Compared to the band's previous album, The Up Escalator was commercially less successful, staying on the charts for less time. Following a few additional concerts and television appearances, Parker and the Rumour split due to musical differences (Parker claimed the band had been "butchering" his songs).

"Stupefaction" was released as a single, backed with the non-album track "Woman in Charge"; the single failed to chart. The track "Endless Night" features backing vocals from American rock musician Bruce Springsteen, who named Parker as the only musician he would pay to see perform.

==Reception==

The Up Escalator has seen mixed reception from critics, many of whom took issue with Jimmy Iovine's production.

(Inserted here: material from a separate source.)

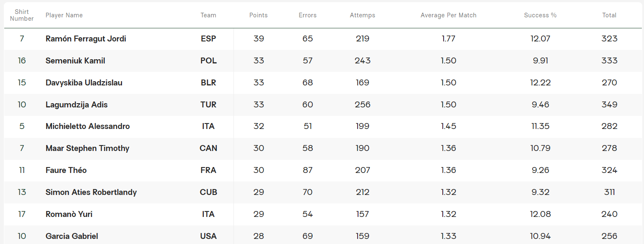Open Lagumdzija Adis player page
The height and width of the screenshot is (244, 644).
[x=76, y=105]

Mark Deming of AllMusic said of the pairing of Iovine with Parker, "The idea looked good on paper. ... But one listen to The Up Escalator reveals that Iovine's trademark sound somehow escaped him for this project; the recording and mix are flat and poorly detailed ... and the often mushy audio manages the remarkable feat of making the Rumour, one of the most exciting rock bands of their day, sound just a bit dull." Debra Rae Cohen of Rolling Stone similarly stated, "The new album seems like an attempt to 'gentrify' Parker, to turn him into a commercial classic-by-association by surrounding him with blue-chip artifacts. ... Such an attempt merely devalues Graham Parker's artistry as well as his past achievements. It also drastically undermines his material."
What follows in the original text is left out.